[Source data Boundary: Start]

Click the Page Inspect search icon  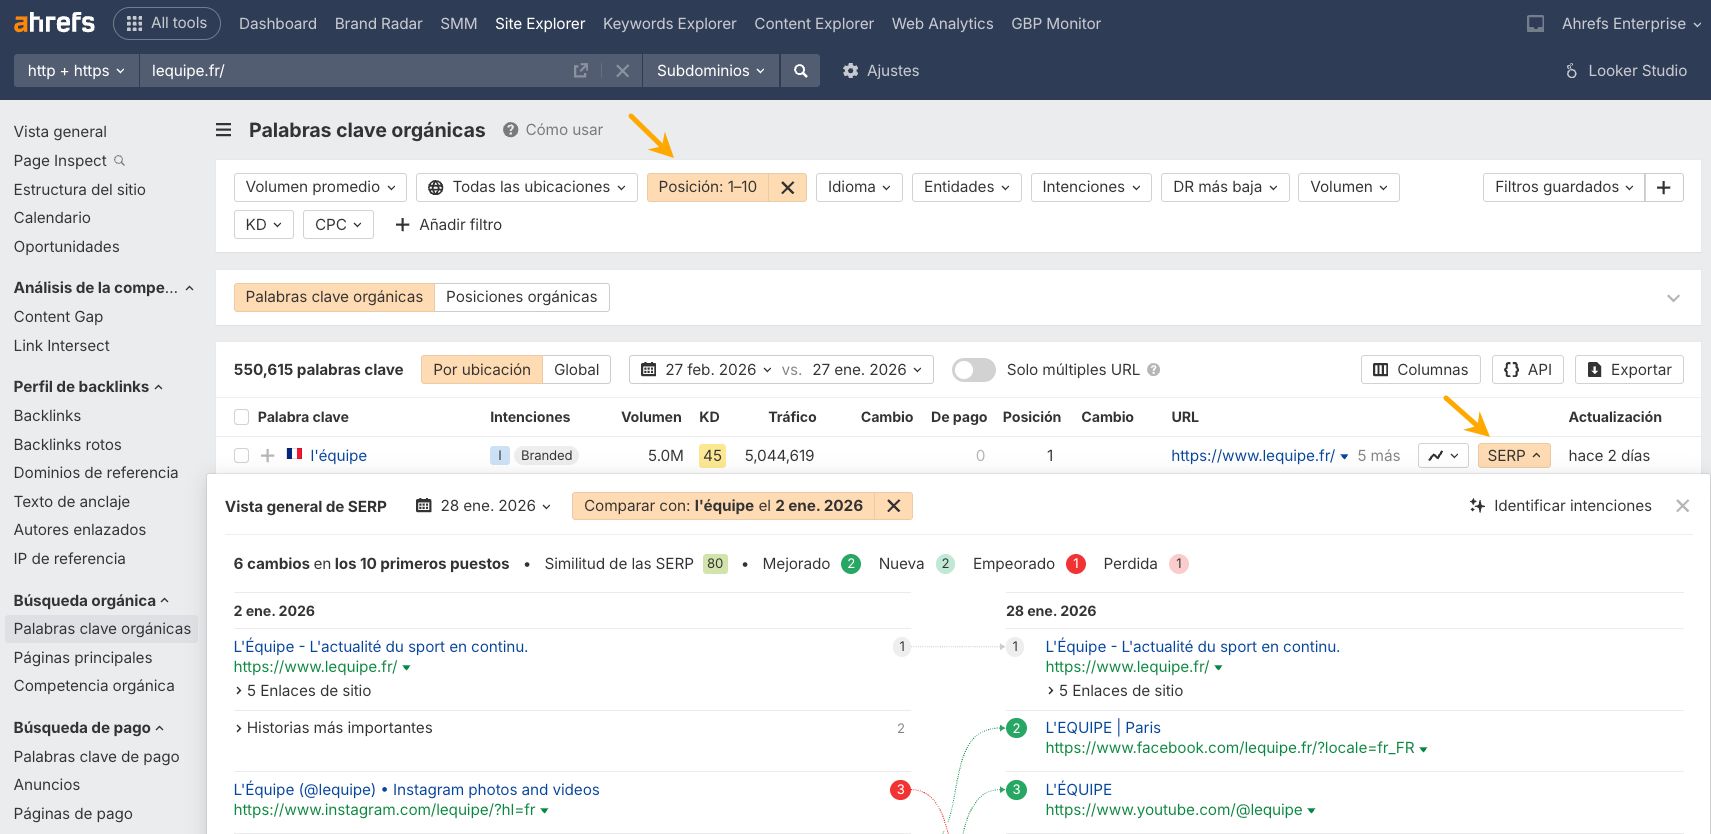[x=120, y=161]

[Source data Boundary: End]
[Source data Boundary: Start]

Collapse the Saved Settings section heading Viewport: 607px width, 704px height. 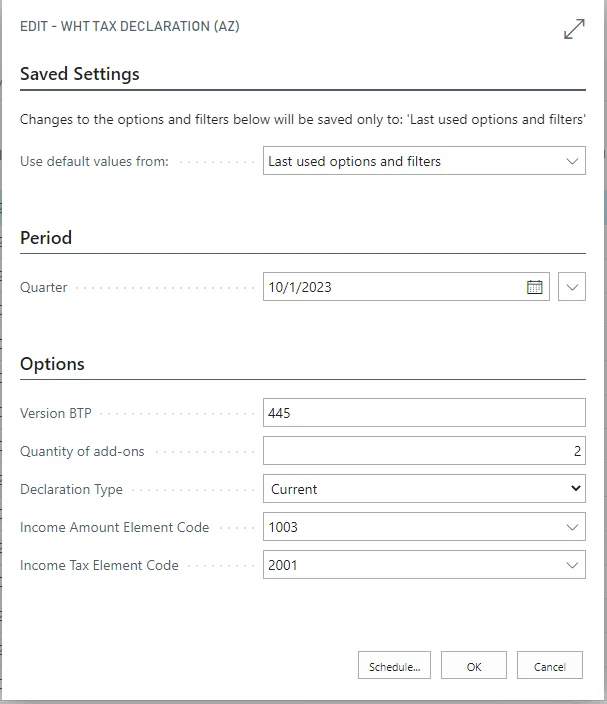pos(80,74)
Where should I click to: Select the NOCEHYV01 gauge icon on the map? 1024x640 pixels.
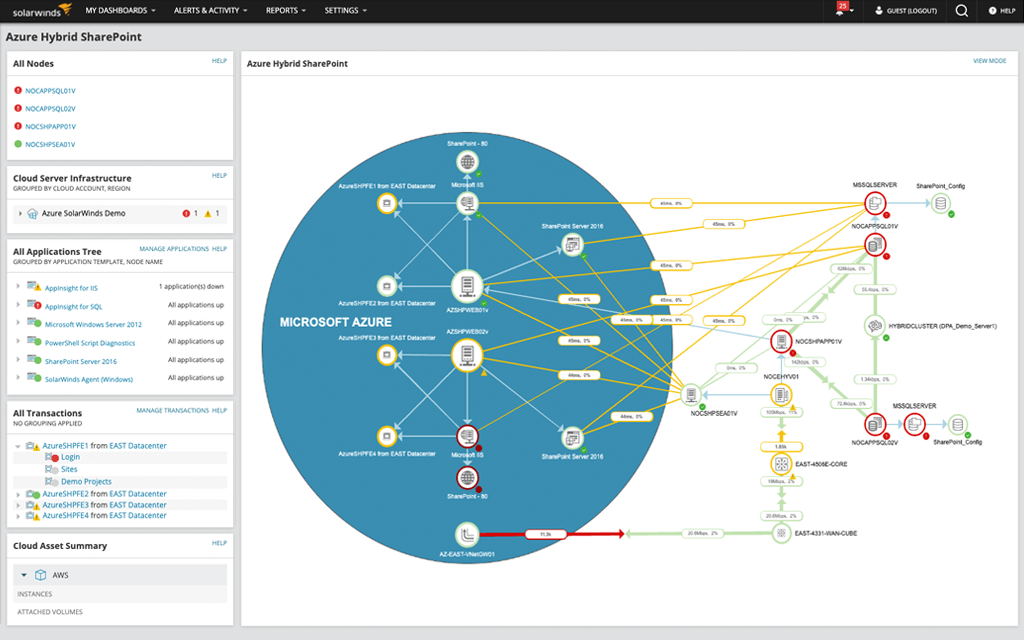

[Source data Boundary: End]
[Source data Boundary: Start]

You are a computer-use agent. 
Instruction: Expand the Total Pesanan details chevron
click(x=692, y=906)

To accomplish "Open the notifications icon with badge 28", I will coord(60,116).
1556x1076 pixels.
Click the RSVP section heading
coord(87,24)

[Source data Boundary: End]

• Exercise prompt: A single figure is required: how many lines above contain the word "pixels".

• Written solution: 2